Nécropole Nationale de Douaumont – Meuse
Mardi 11 novembre 2008
Mesdames et Messieurs les Chefs d’Etat et de Gouvernement,
Vos Altesses royales,
Monsieur le Président de la Commission Européenne,
Monsieur le Président du Parlement Européen,
Messieurs les Présidents des Assemblées parlementaires,
Monsieur le Premier Ministre,
Mesdames et Messieurs les Ministres,
Mesdames et Messieurs les Ambassadeurs,
Mesdames et Messieurs,
Il y a 90 ans, jour pour jour, le 11 novembre 1918, prenait fin la première guerre mondiale
65 millions d’hommes mobilisés. 8 millions et demi de morts.21 millions de blessés, 4 millions de
veuves, 8 millions d’orphelins. Voilà ce que fut le bilan de cette guerre.
Pour comprendre ne regardons pas que les chiffres, certes énormes, mais aussi la douleur infinie de
chaque victime, celle de l’enfant derrière le cercueil de son père, celle du père, de la mère auxquels on
annonce la mort de leur fils, la douleur de l’épouse qui reçoit la dernière lettre de son mari après qu’il
a été tué.
Derrière chaque maison détruite, chaque village anéanti, il y avait une blessure profonde qui ne s’est
jamais refermée.
Derrière chaque deuil, dans le cœur et dans l’âme de chaque veuve et de chaque orphelin, il y avait
une souffrance qui ne s’est jamais éteinte.
Ces blessures, ces souffrances, nous ne devons en oublier aucune.
La France n’oubliera jamais ses enfants qui se sont battus pour elle.
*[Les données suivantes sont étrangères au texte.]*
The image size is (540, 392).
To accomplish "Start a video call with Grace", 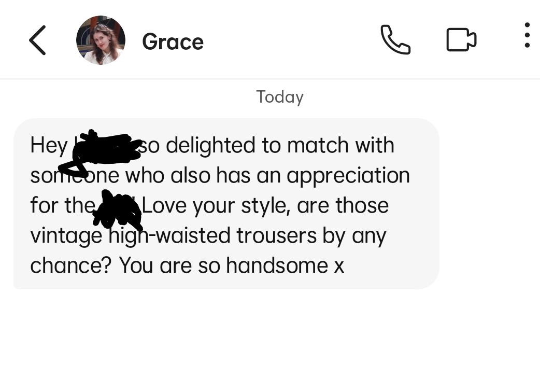I will [461, 39].
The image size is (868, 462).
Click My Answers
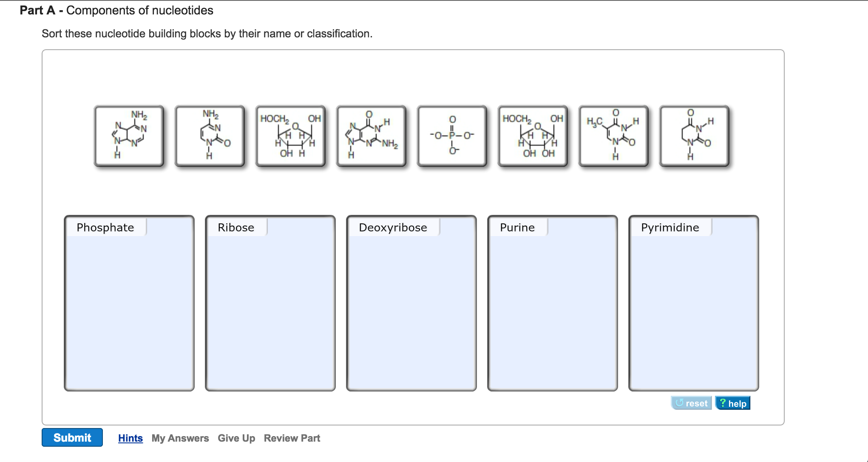(x=180, y=438)
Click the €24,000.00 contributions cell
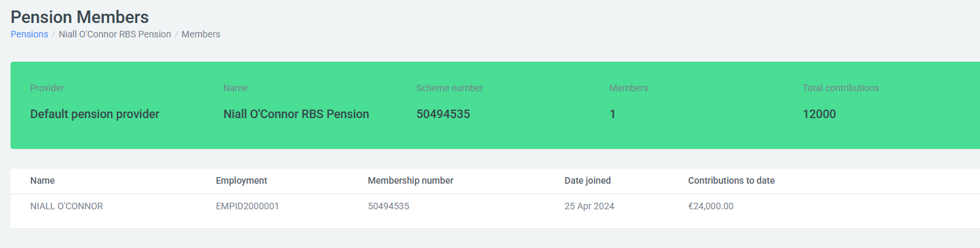The height and width of the screenshot is (248, 980). click(711, 206)
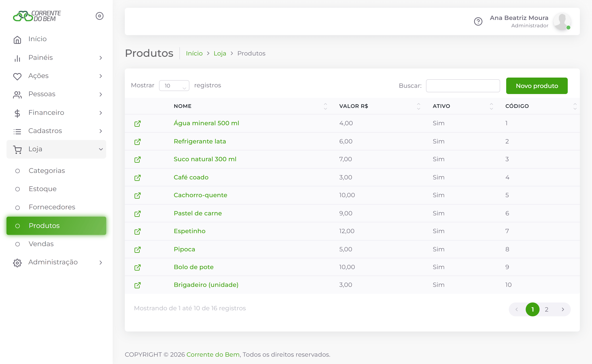Open the Pastel de carne product link
Screen dimensions: 592x364
tap(197, 213)
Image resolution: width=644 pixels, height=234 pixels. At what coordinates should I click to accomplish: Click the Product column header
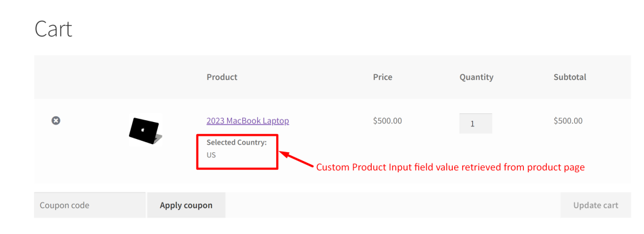coord(222,77)
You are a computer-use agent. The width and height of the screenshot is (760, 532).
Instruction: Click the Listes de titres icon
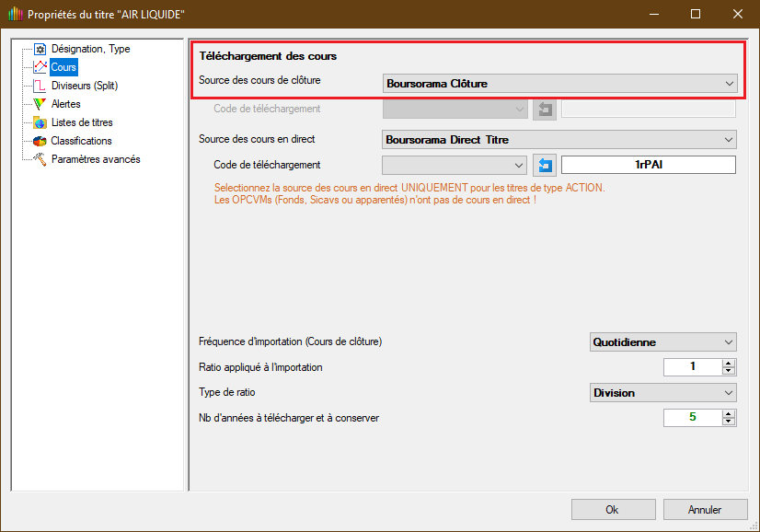click(40, 122)
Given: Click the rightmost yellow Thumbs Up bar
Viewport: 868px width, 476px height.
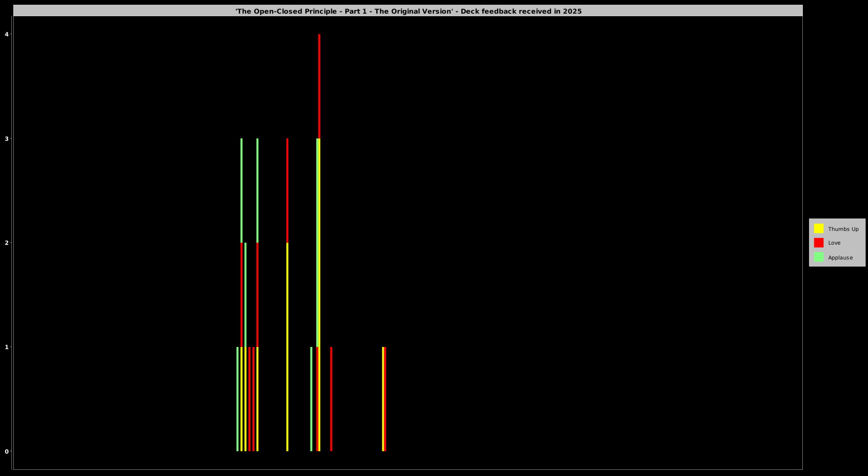Looking at the screenshot, I should [382, 399].
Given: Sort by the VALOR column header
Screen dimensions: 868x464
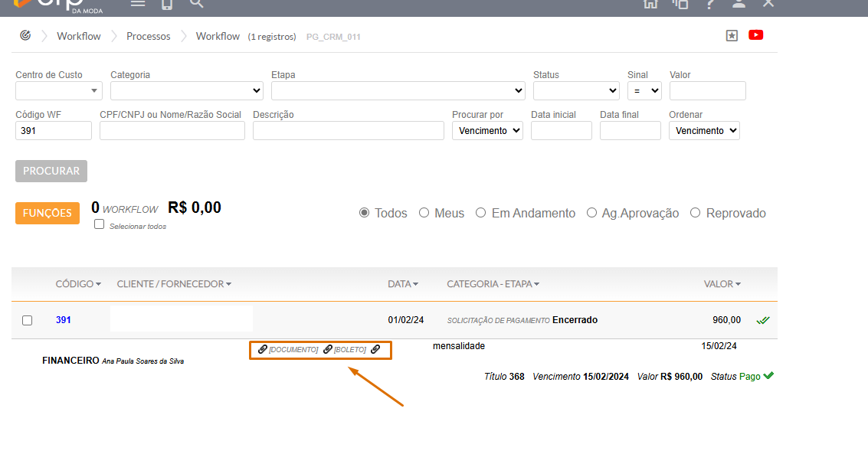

Elle n’oubliera jamais le sang
versé sur la Marne, sur la Somme, à Verdun, au Chemin des Dames par les tirailleurs venus d’Afrique
du Nord, d’Afrique Noire, de Madagascar, d’Indochine.
Elle n’oubliera jamais les soldats anglais, écossais, irlandais qui se battirent sur son sol comme ils se
seraient battus sur le sol de leur propre patrie.
Elle n’oubliera jamais les soldats américains, canadiens, australiens, néo-zélandais, indiens tombés si
loin de leur pays pour défendre sa liberté.
Elle n’oubliera jamais les soldats italiens, ni les belges, ni les luxembourgeois, ni les portugais, ni les
grecs, ni les serbes, ni les monténégrins, ni les roumains, ni les russes qui se sont battus à ses côtés
avec le même courage, qui ont affronté les mêmes épreuves, consenti les mêmes sacrifices au nom de
la même grande cause, celle du droit des peuples à disposer d’eux-mêmes.
Mais aujourd’hui, en ce 11 novembre 2008, alors que presque tous les témoins de cette tragédie ont
disparu, alors qu’en France le dernier soldat survivant de cette guerre atroce n’est plus, alors que les
haines se sont éteintes, que l’esprit de revanche a disparu, que nul parmi ceux qui se sont tant
combattus ne songe plus à dominer l’autre, le temps est venu d’honorer tous les morts.
Nous voici réunis ici, représentants de toutes les Nations qui s’affrontèrent pendant quatre ans dans la
plus atroce des guerres, sur ce qui fut le champ de bataille de Verdun, sur cette terre où furent versées
tant de larmes et tant de sang, devant ces milliers de tombes toutes semblables, devant cet ossuaire où
dorment ensemble pour l’éternité, sans que l’on puisse les distinguer les uns des autres, 130 000
soldats inconnus, amis et ennemis, que la mort a unis comme si elle avait voulu faire la leçon aux
vivants.
Si nous sommes réunis ici où un jour un Président de la République française a mis fraternellement sa
main dans la main d’un Chancelier d’Allemagne, ce n’est pas pour célébrer la guerre. Ce n’est même
pas pour célébrer la victoire d’un camp contre l’autre.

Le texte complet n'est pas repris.